John Simmons MBE

Personal information
- Full name: Jack Simmons
- Born: 28 March 1941 (age 85) Clayton-le-Moors, Lancashire, England
- Nickname: Flat Jack
- Height: 1.86 m (6 ft 1 in)
- Batting: Right-handed
- Bowling: Right-arm Off break
- Role: All rounder

Domestic team information
- 1968 to 1989: Lancashire
- 1972–73 to 1979–80: Tasmania

Career statistics
| Competition | FC | List A |
| Matches | 450 | 471 |
| Runs scored | 9,417 | 3,421 |
| Batting average | 22.52 | 18.19 |
| 100s/50s | 6/41 | 0/7 |
| Top score | 112 | 65 |
| Balls bowled | 67,009 | 21,070 |
| Wickets | 1,033 | 498 |
| Bowling average | 27.18 | 25.77 |
| 5 wickets in innings | 41 | 5 |
| 10 wickets in match | 6 | n/a |
| Best bowling | 7/59 | 5/17 |
| Catches/stumpings | 341/– | 132/– |
- Source: Cricinfo profile, 4 December 2008

= Jack Simmons (cricketer) =

English cricketer

John Simmons (born 28 March 1941) is a former English cricketer who played for Lancashire and Tasmania.

==Early life==
Born 28 March 1941, Clayton-le-Moors, Lancashire, Simmons grew up there. He attended Accrington Technical School and then Blackburn Technical College, where he proved to be a gifted cricketer. He was a professional cricketer in the lower Lancashire leagues and, by his late 20s, Lancashire County Cricket Club had begun to scout him.

**STORED DATA:**
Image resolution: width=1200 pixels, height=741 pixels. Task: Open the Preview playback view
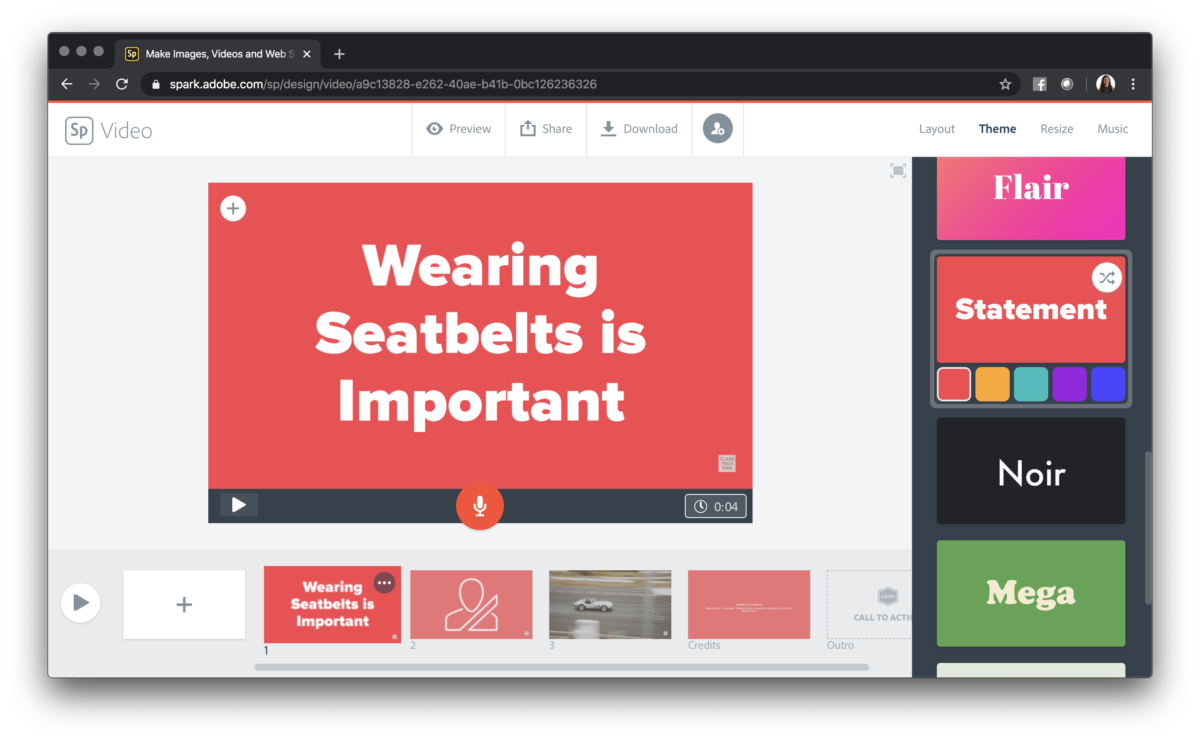(x=458, y=128)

**WHAT YOU NEED TO DO:**
**A)** Answer these questions using the Jack Simmons profile, one answer per line, marked (i), (ii), (iii) to match:
(i) In which town was he born?
(ii) How many first-class wickets did he take?
(iii) Which college did he go to after Accrington Technical School?
**B)** Carry on the Jack Simmons profile from its last sentence.

**RESULTS OF THE TASKS:**
**A)**
(i) Clayton-le-Moors, Lancashire, England
(ii) 1,033
(iii) Blackburn Technical College

**B)**
==First-class career==
Simmons was a lower-order right-hand batsman and a right-arm off break bowler. A sharp close fielder, he played into his late 40s.

He was a late arrival to county cricket at the age of 28, but he enjoyed a 20-year career in which he was a regular part of the Lancashire side. His flat bowling trajectory and his accuracy meant that he could be economical in one-day cricket, and he was part of the successful Lancashire side that won the Gillette Cup, the premier one-day competition in England, for three years in a row from 1970 to 1972. Simmons and slow left-arm bowler David Hughes were the first pair of spin bowlers to be used regularly and successfully in one-day cricket, which had previously been the preserve of seam bowling.

In first-class cricket, Simmons reliably contributed more than 500 runs and 50 wickets in many seasons. Even at the age of 47, he took 63 wickets in 1988. The affection for "Flat Jack" in Lancashire was shown by his 1980 benefit, which raised £128,000. He was a Wisden Cricketer of the Year in 1985.

In 1972–73, he was invited to Tasmania as captain of the state side, whose first-class matches were restricted to games against touring sides. In six seasons as captain, Simmons led Tasmania into full first-class status and into the Sheffield Shield competition from 1977 to 1978.

==Later life==
After half a dozen matches in the 1989 English season, Simmons retired. He was Lancashire chairman from 1997 to 2008 and is a senior vice-president. Simmons was elected as Chairman of Cricket for the England and Wales Cricket Board in February 2008, for two years.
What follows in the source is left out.